Tão logo ela o deixou, ele tornou a olhar para o oceano pela janela do avião. Estava sério concentrado em seus pensamentos. “Logo vou poder confirmar minhas suspeitas. Será no Brasil que minha busca terminará!”

Pensou mais uma vez no que deixara para trás, nos irmãos que, sem entender nada dos seus planos, agora o perseguiam. Tinha receio do que poderia acontecer caso fosse encontrado antes de findar sua busca. Sabia que dificilmente entenderiam seus motivos e que era muito provável que tivesse que lutar contra seus amigos se quisesse escapar. Apesar de possuir um poder comparável ao dos Arcanjos, ele não gostava de usá-lo, era como seu mentor, preferia a investigação, o estudos das leis universais arquitetadas pelo criador. Mas, se fosse necessário o uso da força, ele temia pelos que o interceptassem porque sua determinação não o deixaria recuar por nada.

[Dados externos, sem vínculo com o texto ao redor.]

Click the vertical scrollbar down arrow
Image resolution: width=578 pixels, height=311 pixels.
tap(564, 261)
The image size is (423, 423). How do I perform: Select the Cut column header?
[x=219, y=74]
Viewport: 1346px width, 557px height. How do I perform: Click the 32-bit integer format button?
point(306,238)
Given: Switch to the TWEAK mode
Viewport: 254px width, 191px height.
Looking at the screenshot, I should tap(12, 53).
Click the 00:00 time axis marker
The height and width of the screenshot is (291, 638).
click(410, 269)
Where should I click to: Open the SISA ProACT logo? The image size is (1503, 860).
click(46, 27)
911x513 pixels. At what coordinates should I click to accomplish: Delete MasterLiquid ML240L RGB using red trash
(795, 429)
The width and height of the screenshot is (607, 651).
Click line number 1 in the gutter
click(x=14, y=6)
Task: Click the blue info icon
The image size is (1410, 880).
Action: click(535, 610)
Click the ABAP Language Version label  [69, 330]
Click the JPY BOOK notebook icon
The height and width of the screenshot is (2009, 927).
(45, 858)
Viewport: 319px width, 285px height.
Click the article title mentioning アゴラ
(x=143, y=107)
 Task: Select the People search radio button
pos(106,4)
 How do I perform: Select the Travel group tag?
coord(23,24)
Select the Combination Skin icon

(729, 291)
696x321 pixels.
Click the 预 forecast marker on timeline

Aos poucos o sono foi vencendo e ele acabou por adormecer com a cabeça encostada na janela. O jovem e alto moço possuía uma atmosfera agradável. Possuía cabelos bem negros que contrastavam com sua pele pálida. Seus olhos eram perturbadoramente negros como os confins do universo. Enfim o Malaki desertor viajara para o mundo dos sonhos, onde a realidade é somente uma ilusão criada pelo atordoar do espírito. Izacael estava finalmente chegando ao seu destino, estava chegando ao Brasil.